Study Demonstrates Potential Negative Outcomes of Social Distancing
To determine whether social distancing could have unexpected negative outcomes, researchers from Stockholm University in Sweden and the U.K.'s University of Nottingham used epidemic network models and existing real-world networks. The results suggest that social distancing, when conducted at a "high enough rate" at the start of an epidemic, may prevent it from occurring.
However, moderate social distancing may worsen the disease outcome both in the initial phase of the outbreak and in terms of the final epidemic size. As an epidemic evolves, people may choose to distance themselves from those they know are infectious. Models suggest that social distancing may even arise spontaneously during an epidemic based on individual choices rather than being centrally imposed.[v]
An individual may then choose to either drop the connection completely or replace ("rewire") the connection with another individual, perhaps because they desire to maintain a certain number of social connections. This is where many of the negative implications arise, as the study found that:
" … having individuals who rewire away from infectious neighbors and possibly replace them with new ties may be harmful for the community as a whole.
Depending on the network structure of the population, social distancing may in fact increase the epidemic threshold parameter from below to above its threshold value, making a large outbreak possible where without social distancing it was not. We also show that social distancing can increase the final size of the epidemic."[vi]
While this didn't hold true for all networks, there were both real-world networks and model networks that the researchers found had worse outcomes when social distancing was in place. This means, according to the researchers, that social distancing may have "counterintuitive consequences for the population-level."[vii]
Further, they noted, "Public health interventions that aim at changing individual behavior through social distancing could have adverse consequences," using the example of school closures, stating that while such closures reduce social contacts between the children and their schoolmates, some of these contacts may be replaced by contacts outside of the school.

■ WORK REQUEST A: According to the passage on the social distancing study, which two universities did the researchers come from?
■ WORK REQUEST B: Continue the passage on the social distancing study after its final sentence.

■ MATERIAL SHOWN:
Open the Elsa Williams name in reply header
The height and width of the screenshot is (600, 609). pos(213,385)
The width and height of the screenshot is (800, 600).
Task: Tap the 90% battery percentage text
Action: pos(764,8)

■ WRITTEN ANSWER A: Stockholm University in Sweden and the U.K.'s University of Nottingham.

■ WRITTEN ANSWER B:
"As our results show, it is not necessarily straightforward what effects such behavior may have at the population level, where much may depend on the disease and population under consideration," they noted.[viii]
This echoes a 2012 study published in BMC Public Health, which similarly found that social distancing can backfire, particularly if not done at a "drastic" level at the very start of an epidemic, at which point foregoing control and allowing the epidemic to run its course is preferable.[ix]
In some cases, social distancing can contribute to the "worst outcome," according to the BMC Public Health study, when control is attempted but not at the level that suppresses the epidemic:
"If a disease is very highly infectious, social distancing may have no effect, or may require an unfeasibly high degree of caution in order to be effective. In these cases, doing nothing will be a more cost-effective strategy than using social distancing, because the worst-case outcome arises if the control is applied, but the level of caution used is too weak."[x]
Consequences of Social Distancing Cannot Be Ignored
Aside from its effects on the spread of pathogens, there are adverse consequences of social distancing, like resulting social isolation, that are worthy of attention. At least 13 studies demonstrate that social isolation increases mortality risk, while having fewer social ties may increase your susceptibility to viruses like the common cold.[xi]
Social isolation also increases inflammation in your body,[xii] making you more vulnerable to inflammation-linked chronic diseases like cancer and, ironically, possibly increasing your predisposition to lung infections like pneumonia.[xiii]
It's clear that infectious disease dynamics are complex and only beginning to be understood, and seemingly straightforward "solutions" like social distancing do not have straightforward effects. In some cases, it may even worsen, not improve, epidemic outcomes.